____ PASSAGE FOURNI

6 juin 2023. Alors que l’urgence climatique résonne à nos oreilles sur toutes les ondes ; qu’elle s’affiche dans nos écrans pour nous dire à quel point nous devons en être préoccupés, les Parcs et Jardins se mobilisent. Ils se sont rassemblés en colloque autour de la vitale question de la gestion de l’eau.
Prendre conscience des enjeux
Deux tables rondes ont réuni des intervenants politiques, institutionnels et du monde des parcs et jardins.
Bruno Delavenne, Président du CPFJ, a défini les divers rôles des parcs et jardins : créations artistiques, espaces verts, lieux de détente et de cohésion sociale, terrains de jeu et de sport, îlots de fraîcheur, etc.
Pas d’eau, pas de jardin
Ces espaces ne peuvent exister sans eau et sont fragilisés par le changement climatique autant que par la perte de biodiversité. La succession de sécheresses, dont la plus grave date de 2022 et pourrait être suivie d’un grand nombre, a rendu les sols et les plantes plus vulnérables.
L’eau, amie et ennemie
Pour Jean Launay, président du Comité national de l’eau (CNE), l’eau est un sujet central. Elle peut cruellement manquer en période de canicule. Elle peut tout détruire lorsque, trop abondante, elle inonde les terres asséchées. Il est donc urgent de “mettre en place des systèmes d’arrosage plus économes, [avoir] conscience de la baisse du niveau d’eau des puits, rivières et fleuves, conscience qu’il ne peut y avoir de parcs et de jardins sans eau, et conscience que si au terme de la loi fondatrice sur l’eau de 1964, il ressort que l’eau paye l’eau, il est aussi vrai que l’eau paye la biodiversité ».
« L’eau est essentielle et doit être considérée dès lors comme un bien commun »
Agathe Euzen,
directrice du Programme et Équipement Prioritaire de Recherche (PEPR)
Exploratoire OneWater-Eau Bien Commun,
responsable de la Cellule Eau du CNRS
et directrice adjointe de l’Institut Écologie et Environnement de l’organisme (INEE).
L’eau : bien commun et patrimoine
Dans les parcs et jardins, l’eau doit être partagée avec les communes et les citoyens, comme bien commun. Mais sa mise en scène peut être patrimoniale comme c’est le cas dans le jardin d’eau du Domaine de Courances. Les fontaines et leurs jeux d’eau, les bassins et cascades contribuent à la fraîcheur et au charme des compositions. L’eau appelle une expérience physique du Vivant ; elle devient partenaire des architectures comme du végétal. Elle vient réveiller nos sens.

________

▸ OBJECTIF 1:
Relevez, dans le passage sur la gestion de l'eau dans les parcs et jardins, les rôles de ces espaces que définit Bruno Delavenne.
▸ OBJECTIF 2:
Poursuivez le texte sur le colloque consacré à l'eau dans les parcs et jardins après sa dernière phrase.

____ ENTRÉES FOURNIES

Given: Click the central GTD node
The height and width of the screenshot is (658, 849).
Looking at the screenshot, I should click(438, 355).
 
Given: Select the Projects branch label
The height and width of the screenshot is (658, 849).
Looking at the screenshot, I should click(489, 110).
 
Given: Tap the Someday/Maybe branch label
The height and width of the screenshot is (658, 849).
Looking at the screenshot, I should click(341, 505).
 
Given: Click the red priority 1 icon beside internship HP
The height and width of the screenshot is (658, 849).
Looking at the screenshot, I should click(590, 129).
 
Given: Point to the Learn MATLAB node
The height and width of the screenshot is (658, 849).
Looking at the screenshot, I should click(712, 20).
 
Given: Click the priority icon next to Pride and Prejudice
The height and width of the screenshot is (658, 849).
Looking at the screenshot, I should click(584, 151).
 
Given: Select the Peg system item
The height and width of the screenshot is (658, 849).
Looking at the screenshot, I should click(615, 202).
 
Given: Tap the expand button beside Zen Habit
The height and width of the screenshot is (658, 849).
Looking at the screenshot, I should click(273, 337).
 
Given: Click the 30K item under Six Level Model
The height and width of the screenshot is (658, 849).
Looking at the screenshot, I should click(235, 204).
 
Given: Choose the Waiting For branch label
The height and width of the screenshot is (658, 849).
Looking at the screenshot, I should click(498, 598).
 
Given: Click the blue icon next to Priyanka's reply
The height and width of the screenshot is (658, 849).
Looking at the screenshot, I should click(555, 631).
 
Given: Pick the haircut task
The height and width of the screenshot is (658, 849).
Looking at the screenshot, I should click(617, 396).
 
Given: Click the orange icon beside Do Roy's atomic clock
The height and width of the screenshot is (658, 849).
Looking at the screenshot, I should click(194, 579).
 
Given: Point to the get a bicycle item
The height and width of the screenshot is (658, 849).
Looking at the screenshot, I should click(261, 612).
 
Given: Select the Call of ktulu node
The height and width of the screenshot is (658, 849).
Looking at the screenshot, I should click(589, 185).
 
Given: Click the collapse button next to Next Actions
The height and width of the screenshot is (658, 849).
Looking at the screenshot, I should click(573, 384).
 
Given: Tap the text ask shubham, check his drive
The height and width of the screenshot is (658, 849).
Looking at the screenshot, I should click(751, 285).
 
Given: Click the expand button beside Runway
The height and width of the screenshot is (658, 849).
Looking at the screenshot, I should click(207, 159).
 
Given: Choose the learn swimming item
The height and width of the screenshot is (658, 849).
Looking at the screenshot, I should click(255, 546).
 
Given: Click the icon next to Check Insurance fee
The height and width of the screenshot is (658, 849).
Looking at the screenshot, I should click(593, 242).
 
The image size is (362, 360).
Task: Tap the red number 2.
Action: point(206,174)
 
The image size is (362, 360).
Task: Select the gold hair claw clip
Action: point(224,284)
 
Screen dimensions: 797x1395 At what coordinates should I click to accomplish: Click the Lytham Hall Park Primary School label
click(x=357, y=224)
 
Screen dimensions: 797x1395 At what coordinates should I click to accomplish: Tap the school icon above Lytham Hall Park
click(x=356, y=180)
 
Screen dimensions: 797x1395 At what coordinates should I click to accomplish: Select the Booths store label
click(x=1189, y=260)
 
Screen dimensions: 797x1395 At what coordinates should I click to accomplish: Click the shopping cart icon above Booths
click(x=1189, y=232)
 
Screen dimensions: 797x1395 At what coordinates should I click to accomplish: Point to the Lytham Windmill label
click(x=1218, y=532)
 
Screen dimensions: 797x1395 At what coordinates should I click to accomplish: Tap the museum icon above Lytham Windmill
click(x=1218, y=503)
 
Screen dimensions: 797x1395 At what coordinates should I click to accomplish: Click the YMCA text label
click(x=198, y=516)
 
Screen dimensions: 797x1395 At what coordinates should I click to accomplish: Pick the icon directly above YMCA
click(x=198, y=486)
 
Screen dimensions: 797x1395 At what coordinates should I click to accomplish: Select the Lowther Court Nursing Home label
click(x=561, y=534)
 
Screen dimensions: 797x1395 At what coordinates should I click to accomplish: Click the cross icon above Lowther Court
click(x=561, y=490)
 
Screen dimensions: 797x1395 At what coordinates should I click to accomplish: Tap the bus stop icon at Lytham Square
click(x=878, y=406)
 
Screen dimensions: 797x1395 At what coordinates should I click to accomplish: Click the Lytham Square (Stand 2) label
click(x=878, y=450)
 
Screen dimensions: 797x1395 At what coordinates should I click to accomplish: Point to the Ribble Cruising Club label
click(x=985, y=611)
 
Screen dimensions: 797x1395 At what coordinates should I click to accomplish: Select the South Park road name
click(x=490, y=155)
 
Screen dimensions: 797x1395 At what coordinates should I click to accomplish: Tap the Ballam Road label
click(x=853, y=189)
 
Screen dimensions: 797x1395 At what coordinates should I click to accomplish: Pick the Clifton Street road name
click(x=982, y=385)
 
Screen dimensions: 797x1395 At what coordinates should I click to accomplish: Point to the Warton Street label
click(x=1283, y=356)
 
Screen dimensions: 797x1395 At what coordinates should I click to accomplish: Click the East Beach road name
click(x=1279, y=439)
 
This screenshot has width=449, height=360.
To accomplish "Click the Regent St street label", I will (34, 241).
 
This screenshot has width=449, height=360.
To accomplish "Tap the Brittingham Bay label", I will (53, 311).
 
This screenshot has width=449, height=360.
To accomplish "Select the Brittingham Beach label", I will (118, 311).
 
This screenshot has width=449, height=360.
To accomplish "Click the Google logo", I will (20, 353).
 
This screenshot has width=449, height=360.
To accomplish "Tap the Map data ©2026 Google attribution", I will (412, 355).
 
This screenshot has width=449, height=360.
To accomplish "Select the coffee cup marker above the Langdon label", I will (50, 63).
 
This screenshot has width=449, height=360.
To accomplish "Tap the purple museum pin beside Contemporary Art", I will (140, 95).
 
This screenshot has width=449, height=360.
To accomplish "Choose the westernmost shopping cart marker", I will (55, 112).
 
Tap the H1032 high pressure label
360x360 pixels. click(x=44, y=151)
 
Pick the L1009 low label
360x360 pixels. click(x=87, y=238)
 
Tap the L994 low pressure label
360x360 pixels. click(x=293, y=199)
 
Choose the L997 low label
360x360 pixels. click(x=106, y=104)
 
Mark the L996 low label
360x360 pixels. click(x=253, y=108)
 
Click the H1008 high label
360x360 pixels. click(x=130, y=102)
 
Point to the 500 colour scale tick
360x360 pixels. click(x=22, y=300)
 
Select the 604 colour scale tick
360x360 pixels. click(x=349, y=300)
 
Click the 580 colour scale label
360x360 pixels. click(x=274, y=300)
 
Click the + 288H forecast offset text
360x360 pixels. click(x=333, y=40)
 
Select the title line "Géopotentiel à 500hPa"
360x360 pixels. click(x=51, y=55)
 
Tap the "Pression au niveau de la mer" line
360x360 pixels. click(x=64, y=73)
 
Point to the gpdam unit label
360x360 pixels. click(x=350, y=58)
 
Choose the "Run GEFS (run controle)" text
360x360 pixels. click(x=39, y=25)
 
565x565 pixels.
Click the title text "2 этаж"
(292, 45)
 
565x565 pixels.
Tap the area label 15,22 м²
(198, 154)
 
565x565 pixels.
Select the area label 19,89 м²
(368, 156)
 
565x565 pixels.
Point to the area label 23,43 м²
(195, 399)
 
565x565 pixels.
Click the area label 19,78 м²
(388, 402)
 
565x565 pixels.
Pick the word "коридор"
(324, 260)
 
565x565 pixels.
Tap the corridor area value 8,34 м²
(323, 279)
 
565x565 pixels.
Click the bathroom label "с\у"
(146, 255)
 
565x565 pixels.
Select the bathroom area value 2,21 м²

________

▸ RÉSULTAT 1:
- créations artistiques
- espaces verts
- lieux de détente et de cohésion sociale
- terrains de jeu et de sport
- îlots de fraîcheur

▸ RÉSULTAT 2:
Les parcs et jardins face au changement climatique
Les parcs et jardins sont apparus comme des espaces précieux au cours du premier confinement en 2020. Respirer, s’y sentir libre, retrouver des instants de paix ou de mouvement, autant d’activités qui sont devenues vitales. Ce regain de considération pour une nature domestiquée en a valorisé la conservation, voire le développement.
De ce fait, la question de la gestion de l’eau dans un monde où, manifestement, elle se raréfie se pose. L’enjeu est de « partager cette ressource qui appartient au patrimoine commun de la Nation », confirme Martin Gutton, directeur général de l’Agence de l’eau Loire-Bretagne.
Pierre Louault, sénateur d’Indre-et-Loire et conseiller municipal du village de Chédigny, a mis en avant la source d’inspiration qu’est ce premier village-jardin labellisé « Jardin remarquable ».
Cette initiative répondait à l’idée de « redonner la rue aux habitants » en proposant des espaces de végétation et des noyaux humides directement en centre-ville, pour réduire la température lors des périodes de canicule. Pour faire face à cela, le village souhaite alimenter son système d’irrigation avec les eaux issues de la station d’épuration. Ce sont des eaux dites “propres”, mais non potables.
Plus de 40 000 millions de m³ d’eaux usées sont traités chaque année au sein de l’UE.
En France, 0,6% seulement, contre une moyenne de 2%, des eaux traitées est réutilisé.
Pourtant, le potentiel est important (8,4 milliards de mètres cubes produits chaque année en France métropolitaine), selon le Cerema. En 2022, l’Espagne, elle, a réutilisé 400 hectomètres cubes d’eau. Cette pratique est infiniment moins énergivore que le dessalement dont on entend également parler.
Le poids des mots
L’expression « espaces verts » exprime une attente sous-jacente de pelouses vertes, gourmandes en eau. Emmanuelle Héran privilégie les termes « espaces végétalisés » plus neutres.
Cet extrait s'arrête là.